» Screenshot grounding data
- - - - -
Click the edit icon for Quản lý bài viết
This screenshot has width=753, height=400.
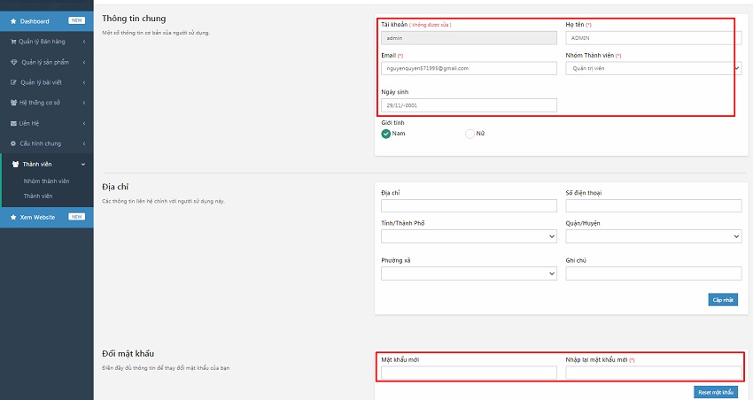click(12, 82)
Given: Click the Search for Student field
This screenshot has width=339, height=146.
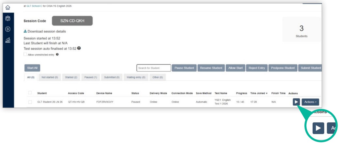Looking at the screenshot, I should point(154,68).
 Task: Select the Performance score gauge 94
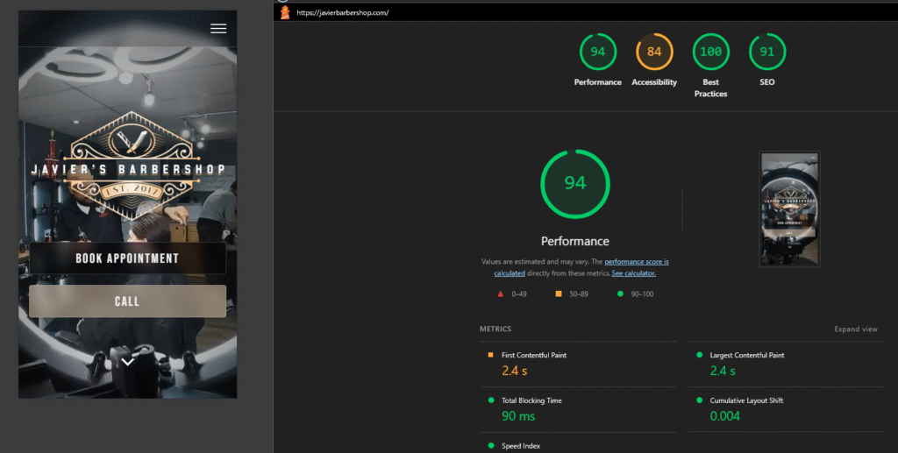(597, 52)
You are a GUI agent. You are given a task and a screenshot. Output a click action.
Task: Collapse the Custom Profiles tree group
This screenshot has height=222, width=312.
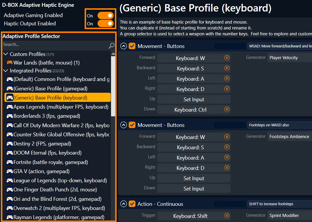click(x=6, y=54)
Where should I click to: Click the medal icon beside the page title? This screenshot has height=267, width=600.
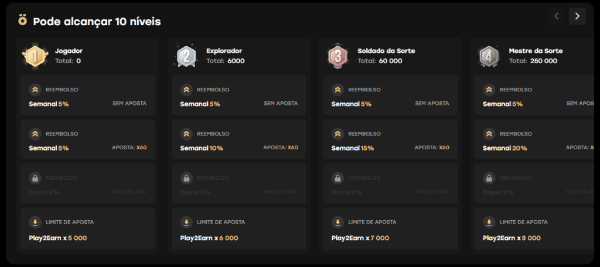pyautogui.click(x=23, y=20)
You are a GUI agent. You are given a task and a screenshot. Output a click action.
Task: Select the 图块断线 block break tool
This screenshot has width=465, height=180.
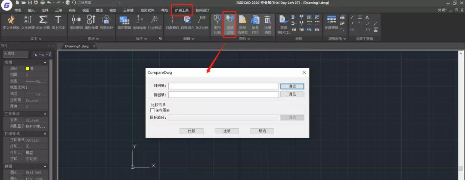(76, 22)
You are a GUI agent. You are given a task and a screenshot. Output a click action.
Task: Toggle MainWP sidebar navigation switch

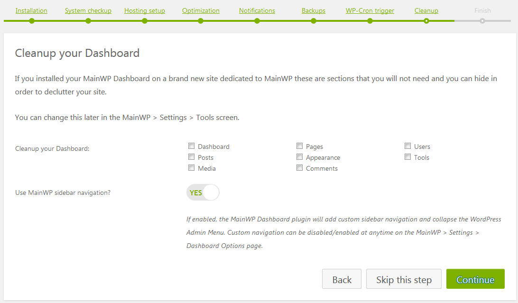tap(203, 193)
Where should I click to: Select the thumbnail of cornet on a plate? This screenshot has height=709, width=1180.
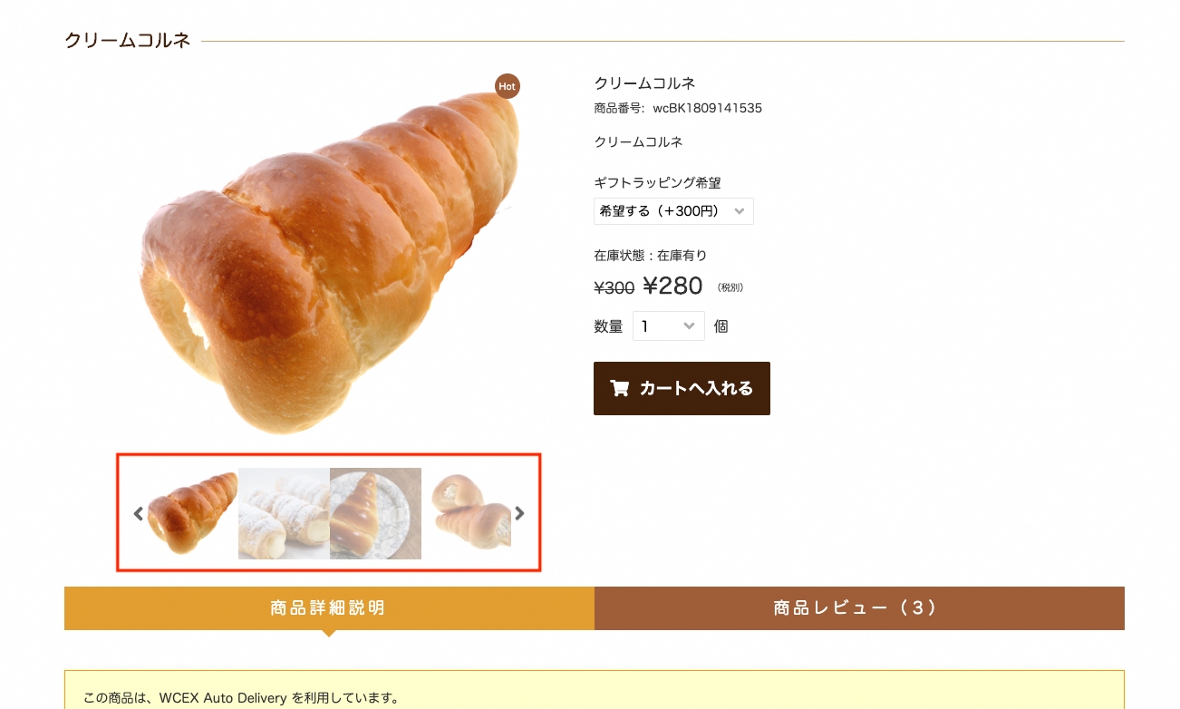click(375, 513)
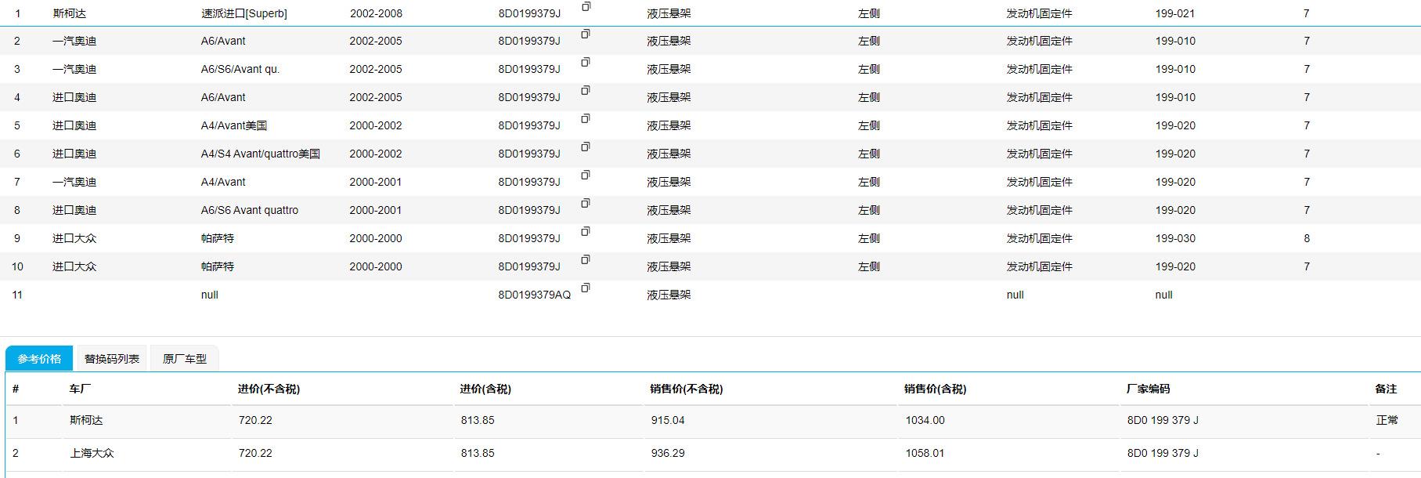Copy part number for A6/S6/Avant qu. row
This screenshot has width=1421, height=478.
pyautogui.click(x=586, y=62)
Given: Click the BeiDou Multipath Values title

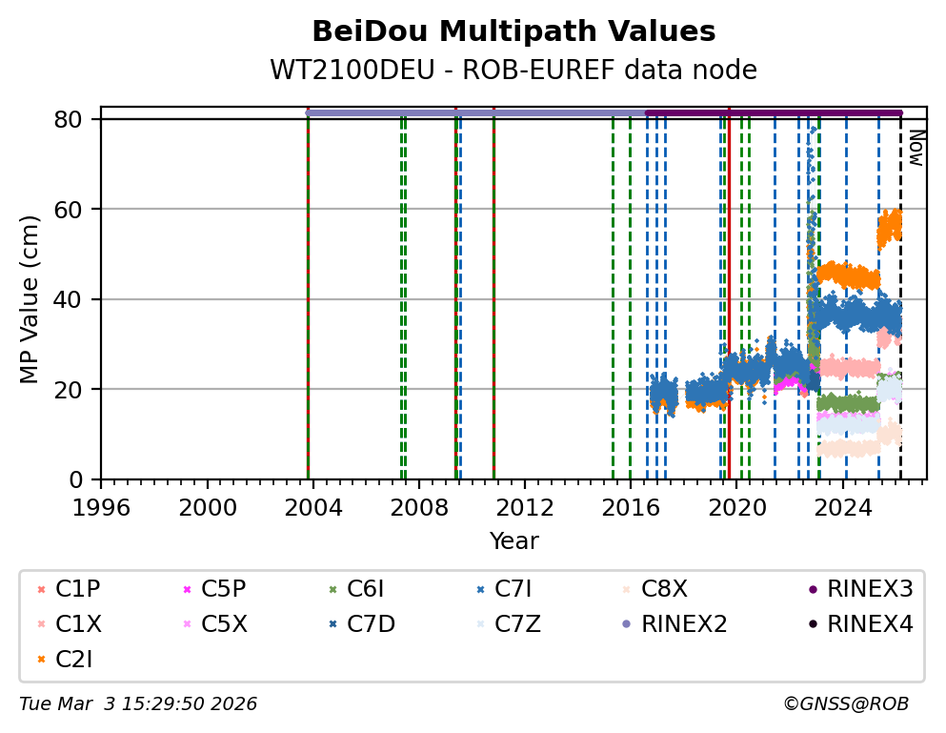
- - - - -
» Activity
Take every record and copy it word for word, dropping the pictures.

» Solution for this problem
Click the edit icon for Quản lý bài viết
This screenshot has width=753, height=400.
click(12, 82)
Given: Click the Search for Student field
This screenshot has width=339, height=146.
Looking at the screenshot, I should point(154,68).
 Task: Select the Performance score gauge 94
(597, 52)
You are a GUI agent. You are given a task and a screenshot. Output a click action.
Task: Collapse the Custom Profiles tree group
This screenshot has height=222, width=312.
click(x=6, y=54)
Where should I click to: Click the medal icon beside the page title? This screenshot has height=267, width=600.
pyautogui.click(x=23, y=20)
You are a GUI agent. You are given a task and a screenshot. Output a click action.
Task: Select the 图块断线 block break tool
This screenshot has width=465, height=180.
(76, 22)
You are a GUI agent. You are given a task and a screenshot. Output a click action.
Task: Toggle MainWP sidebar navigation switch

tap(203, 193)
Where should I click to: Select the thumbnail of cornet on a plate? This screenshot has height=709, width=1180.
click(375, 513)
Copy part number for A6/S6/Avant qu. row
This screenshot has width=1421, height=478.
pyautogui.click(x=586, y=62)
Given: Click the BeiDou Multipath Values title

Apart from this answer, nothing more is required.